GIVEN RECORDS Start Marker

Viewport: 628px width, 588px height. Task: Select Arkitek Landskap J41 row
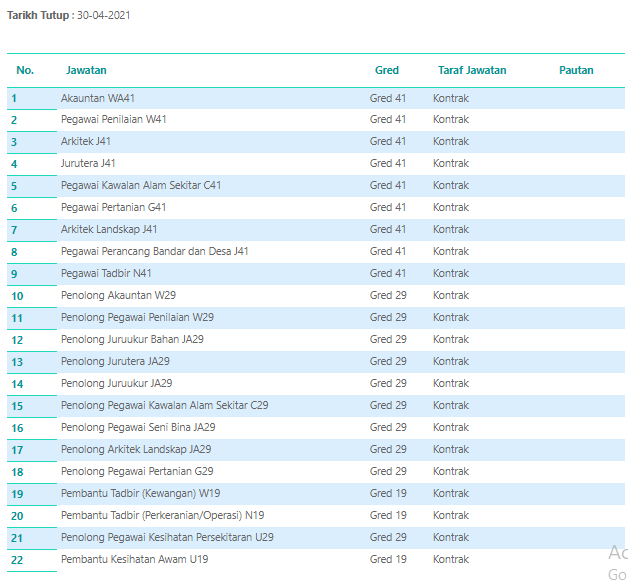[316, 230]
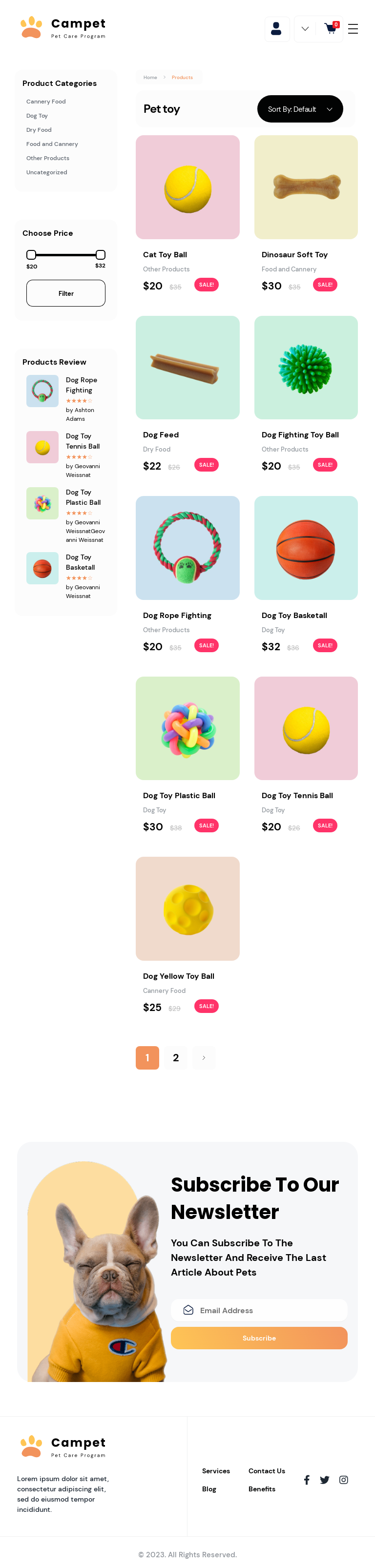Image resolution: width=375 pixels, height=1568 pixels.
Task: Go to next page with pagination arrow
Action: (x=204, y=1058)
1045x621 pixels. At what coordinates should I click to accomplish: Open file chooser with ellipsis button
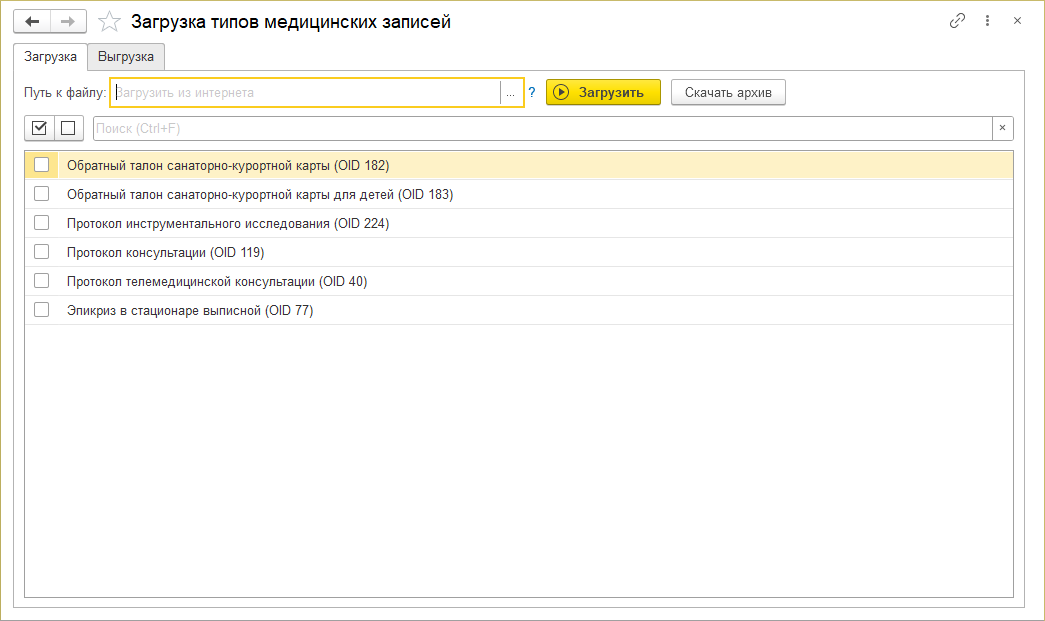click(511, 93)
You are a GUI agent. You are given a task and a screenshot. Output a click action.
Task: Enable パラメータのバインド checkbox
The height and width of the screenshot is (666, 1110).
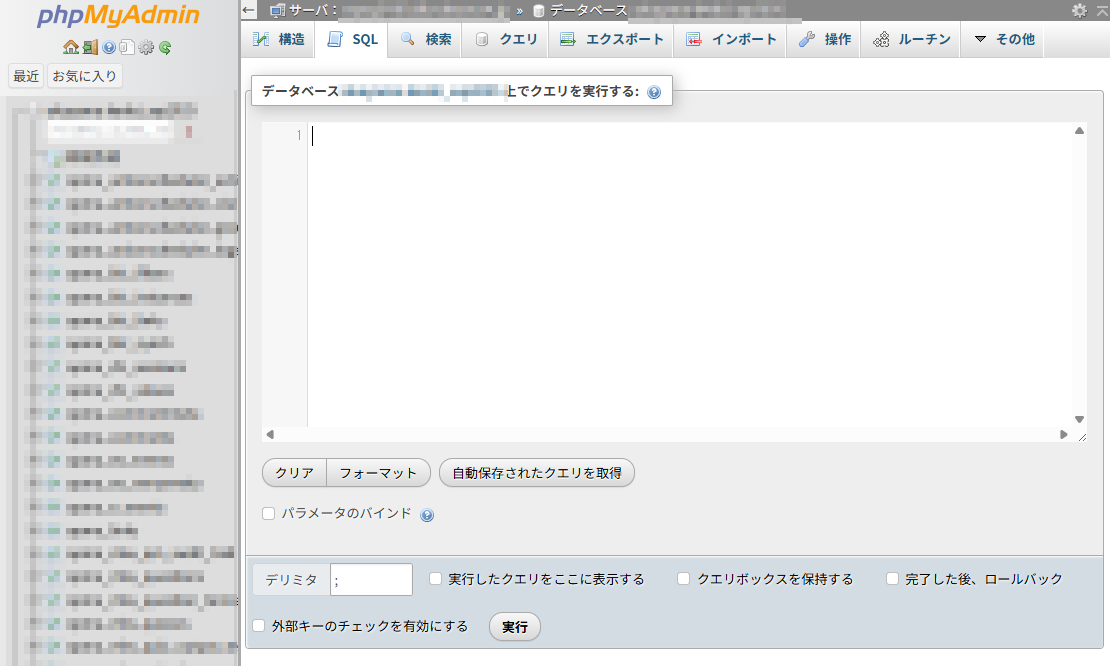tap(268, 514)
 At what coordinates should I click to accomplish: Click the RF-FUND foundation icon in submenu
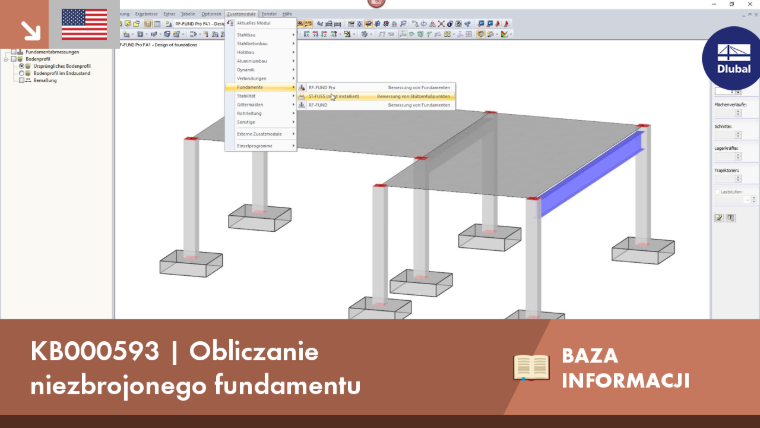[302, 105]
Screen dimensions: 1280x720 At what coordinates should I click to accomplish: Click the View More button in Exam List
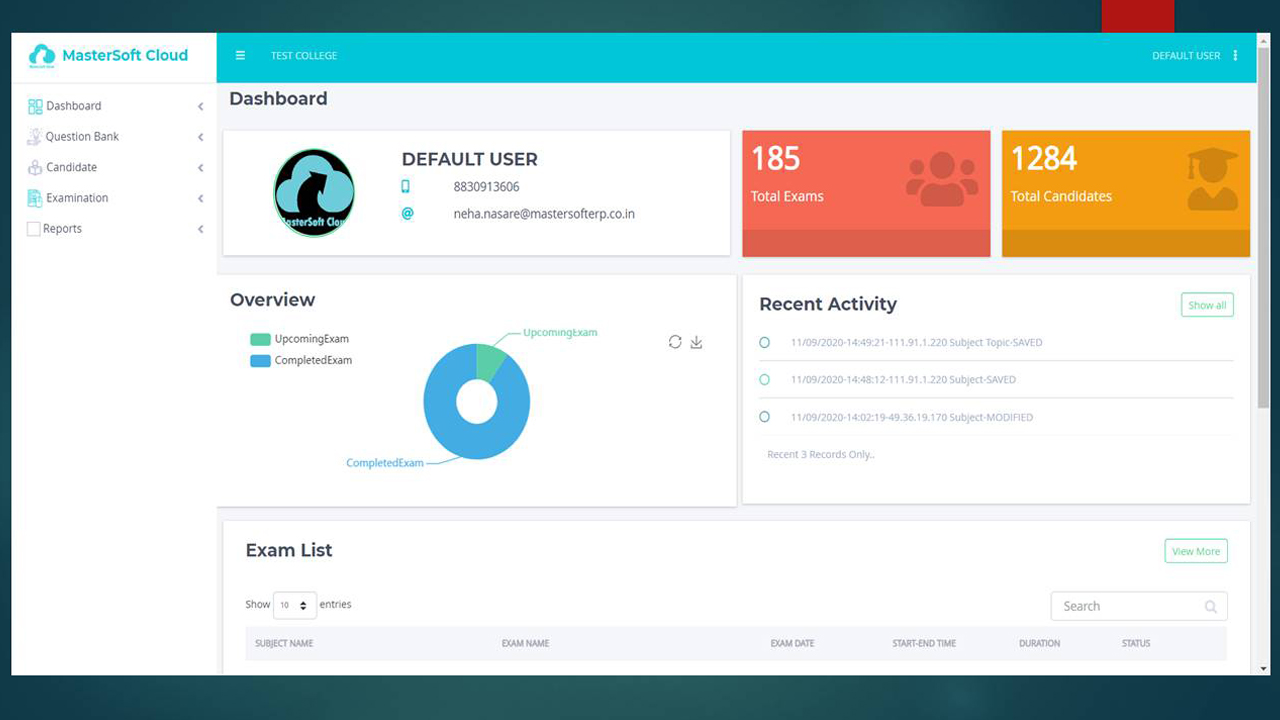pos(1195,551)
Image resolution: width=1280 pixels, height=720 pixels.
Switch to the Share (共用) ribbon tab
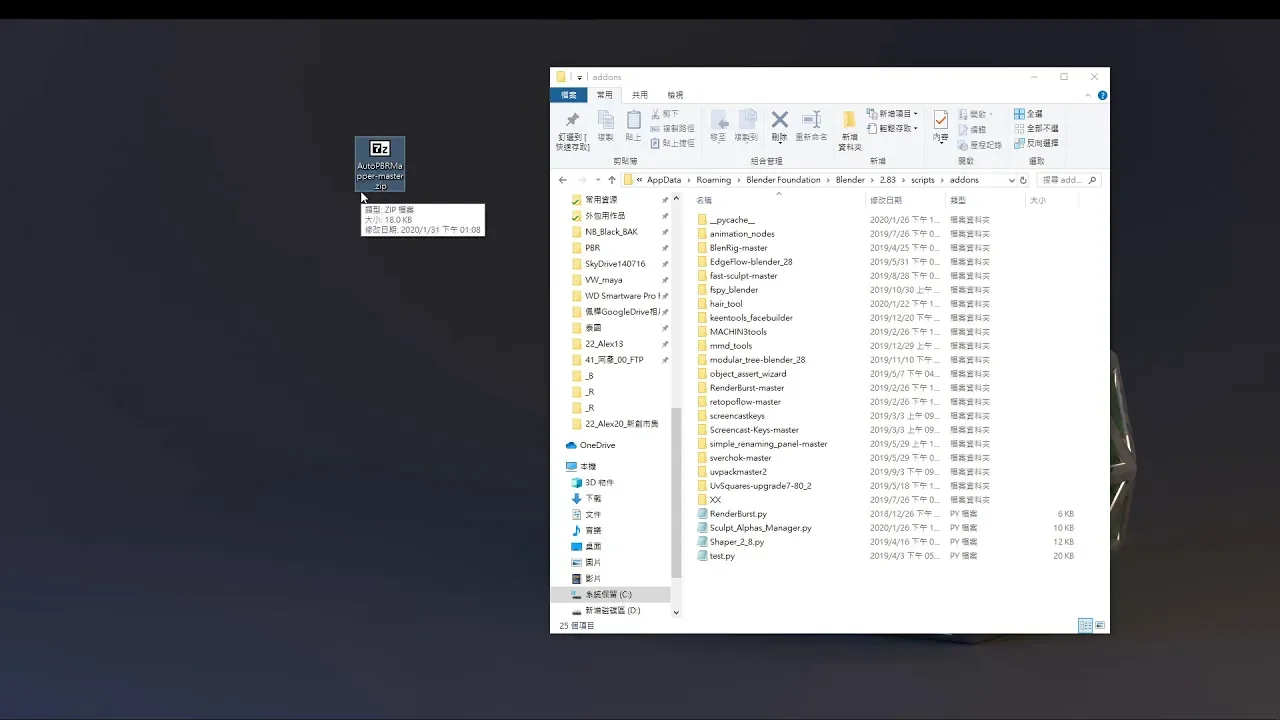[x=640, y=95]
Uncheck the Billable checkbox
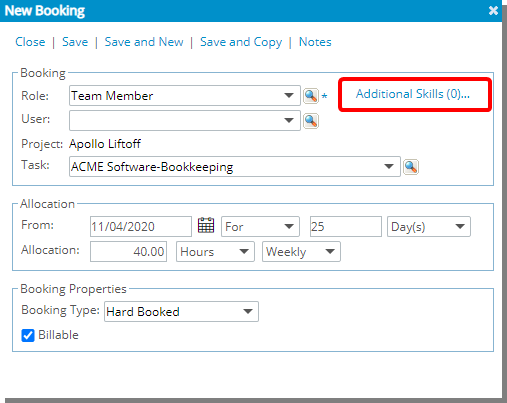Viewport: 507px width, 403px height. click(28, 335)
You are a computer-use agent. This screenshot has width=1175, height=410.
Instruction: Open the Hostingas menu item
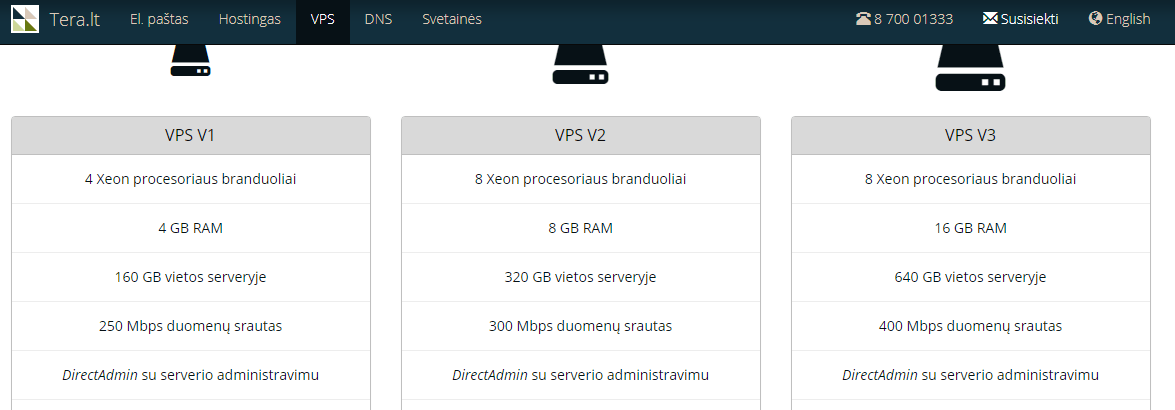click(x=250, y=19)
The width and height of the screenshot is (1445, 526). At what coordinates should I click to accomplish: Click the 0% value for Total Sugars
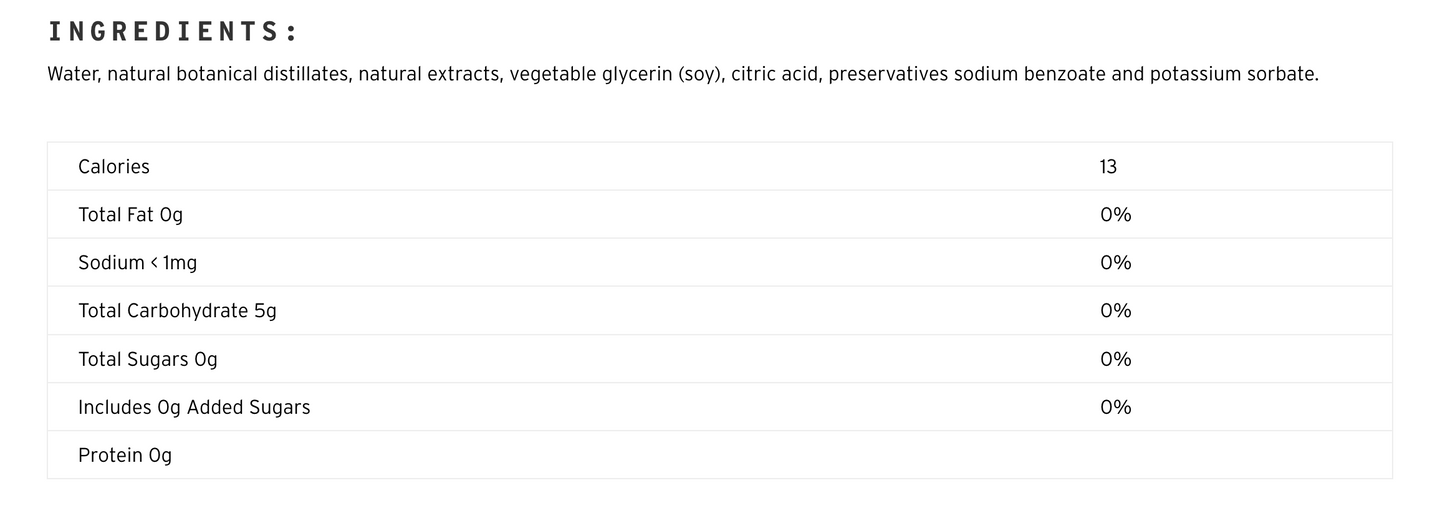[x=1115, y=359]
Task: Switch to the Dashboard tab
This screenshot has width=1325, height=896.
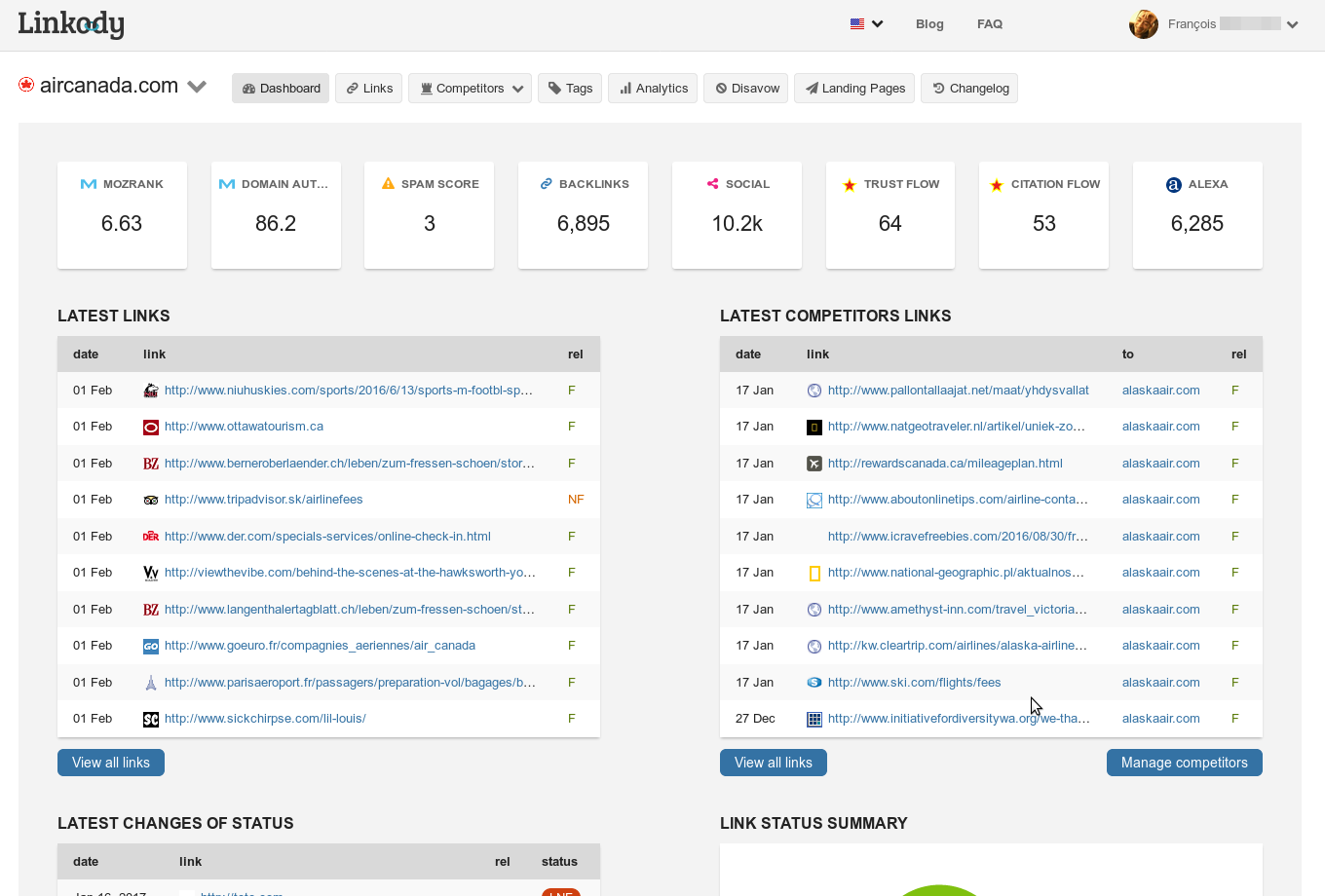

GIVEN RECORDS End Marker

■ INSTRUCTIONS FOR THE TASK ■
Copy out all lines of the material above in which "agent" occurs.

■ ANSWER TO THIS EXERCISE ■
You are a GUI agent. You are given a task and a screenshot. Output a click action.
You are a computer-use agent. This screenshot has width=1175, height=410.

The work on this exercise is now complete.